Von Christoph Zender


 

BACKNANG. Auf den Tag genau vor 50 Jahren hat das Berufliche Schulzentrum (BSZ) Backnang am vergangenen Samstag seine Pforten für Schülerinnen und Schüler geöffnet. Ob diese kalendarische Punktlandung der Tatsache geschuldet ist, dass der Novembersamstag im Jahr 1974 – wie damals üblich – noch ein regulärer Unterrichtstag gewesen war, ließ Jutta Birmele, Schulleiterin der Anna-Haag-Schule (AHS), in ihrer Begrüßungsrede zum Festakt offen. Im Vordergrund steht bei ihr und Isolde Fleuchaus, Leiterin der gewerblichen Schule (GS), sowie dem Leiter der Eduard-Breuninger-Schule (EBS), Wolfgang Waigel, die Freude, gemeinsam mit vielen Gästen aus Politik, Verwaltung, Wirtschaft sowie natürlich Lehrkräften, Schülerinnen und Schülern den runden Geburtstag ihres Bildungseldorados feiern zu können.

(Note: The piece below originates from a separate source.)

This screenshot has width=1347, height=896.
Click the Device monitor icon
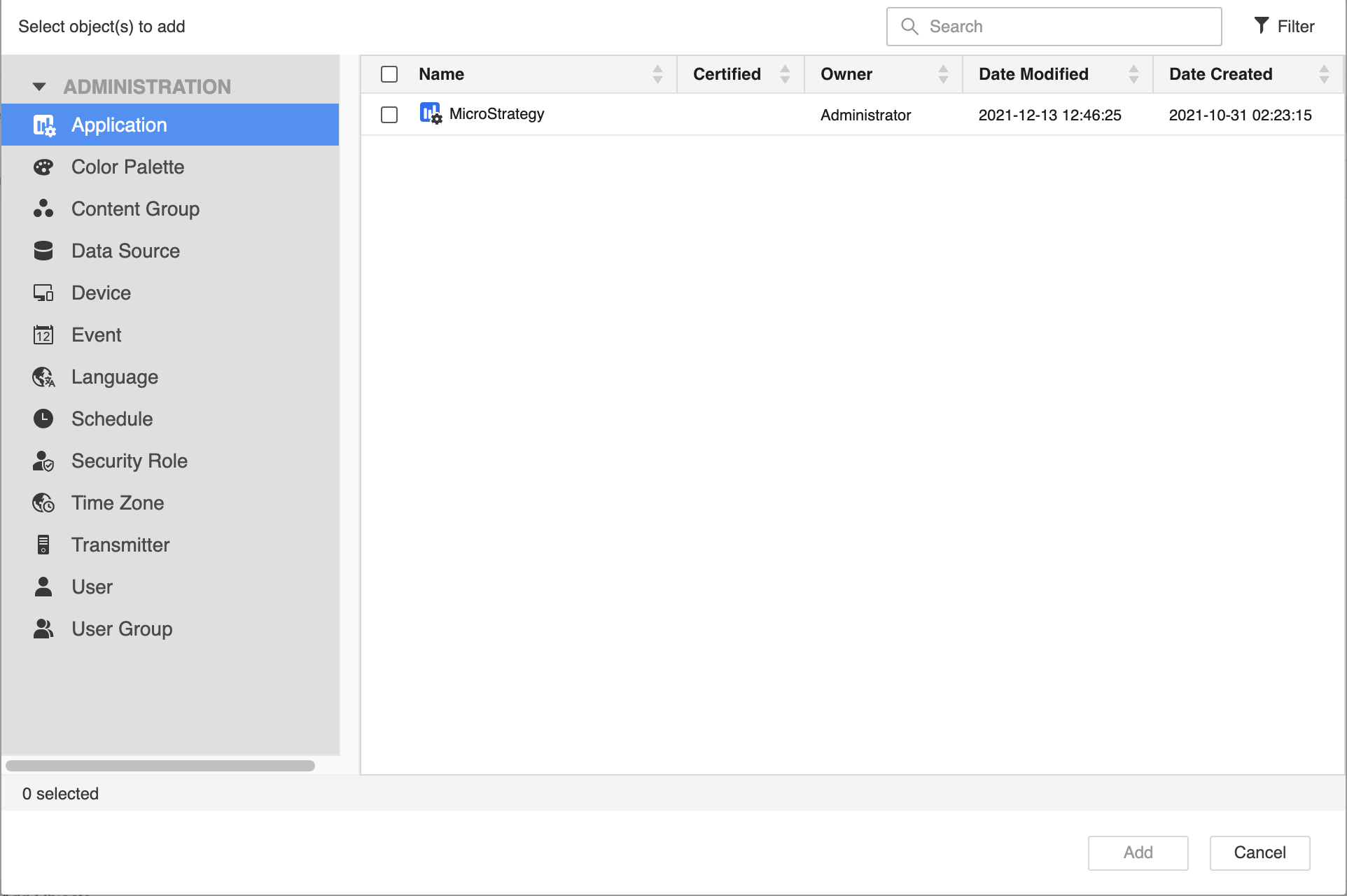click(x=43, y=293)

Die Gästeliste wartet in der Tat mit einer Überraschung auf: Mit den ehemaligen Landräten Horst Lässing und Johannes Fuchs sowie dem amtierenden Kreischef Richard Sigel sind die verantwortlichen Schulträger der gesamten 50 Jahre anwesend. Für die Organisatoren der Veranstaltung eröffnet sich dadurch die einmalige Gelegenheit, in zwei Talkrunden das Gestern, Heute und Morgen der Schule zu beleuchten.

Gewohnt humorvoll und pointiert blickt Landrat außer Dienst Horst Lässing auf die Entstehungsgeschichte des Schulzentrums zurück: „Wir wollten mit dem Neubau das berufliche Schulwesen deutlich stärker im Bewusstsein der Bevölkerung verankern und uns so gegenüber den anderen weiterführenden Schulen in Backnang inhaltlich und äußerlich positionieren.“

Ein Argument, das seine Amtsnachfolger nur unterstreichen können. „Für mich persönlich war die beginnende Digitalisierung zu Beginn des 21. Jahrhunderts das Signal, noch mehr in IT am BSZ zu investieren“, erinnert sich Johannes Fuchs an den Aufbau des IT-Zentrums im Jahr 2006 zurück. Ein Projekt, das auch Herbert Nonnenmacher als damaligem Schulleiter der EBS nur allzu präsent ist – wie auch die vielen Partnerschaften und Kooperationen zu Unternehmen, die in jener Zeit entstanden sind.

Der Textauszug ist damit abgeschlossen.